**Work to complete:** Count the lines of the listing below that contain the string "Task". Give only the number.
>> start
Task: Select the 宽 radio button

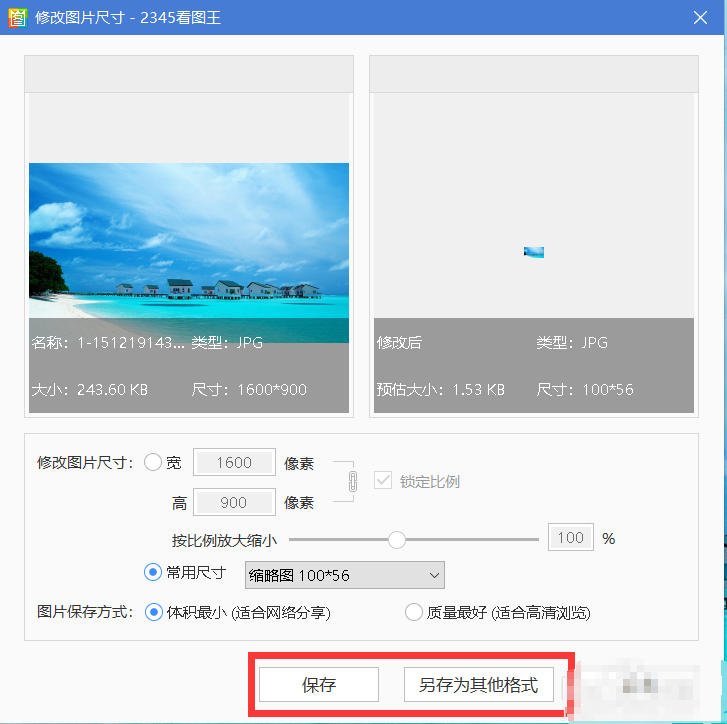Action: [153, 462]
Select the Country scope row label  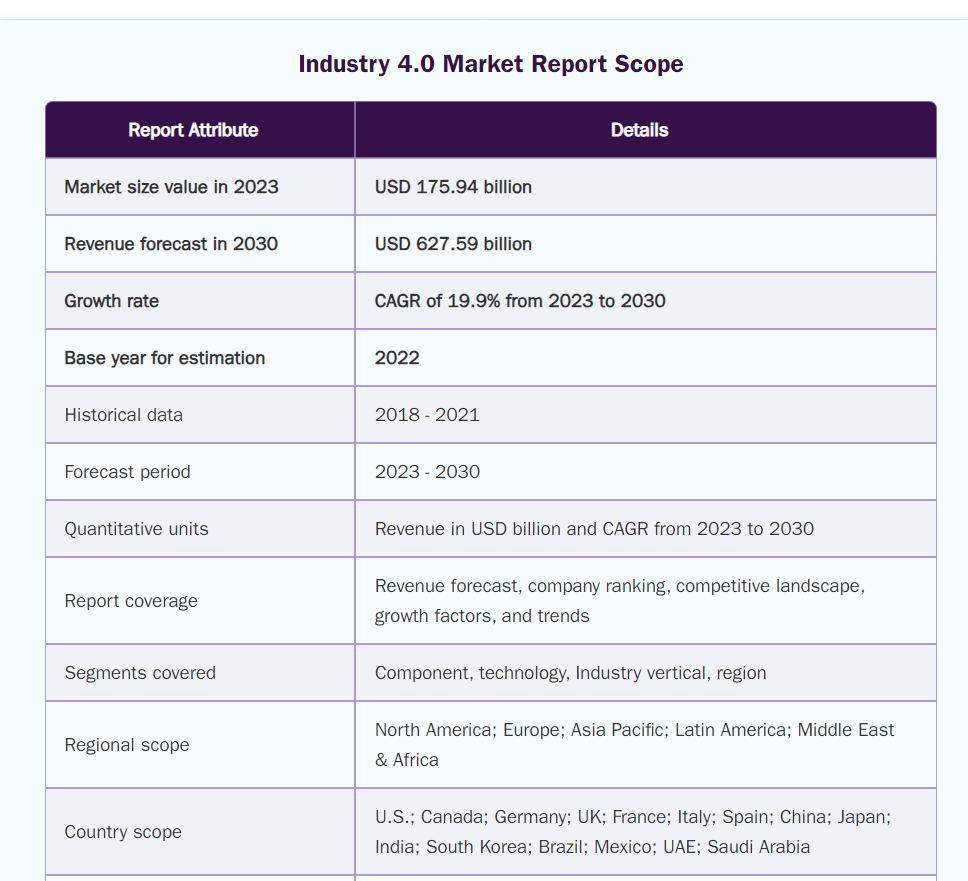tap(123, 832)
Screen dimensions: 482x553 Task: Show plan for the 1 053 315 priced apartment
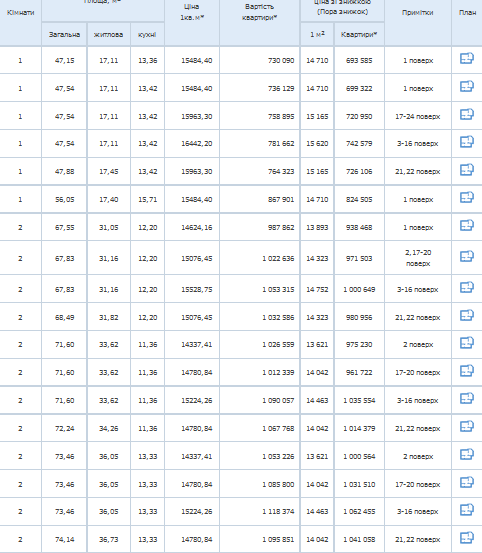pos(466,287)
>> end
**Solution to this exercise:** 2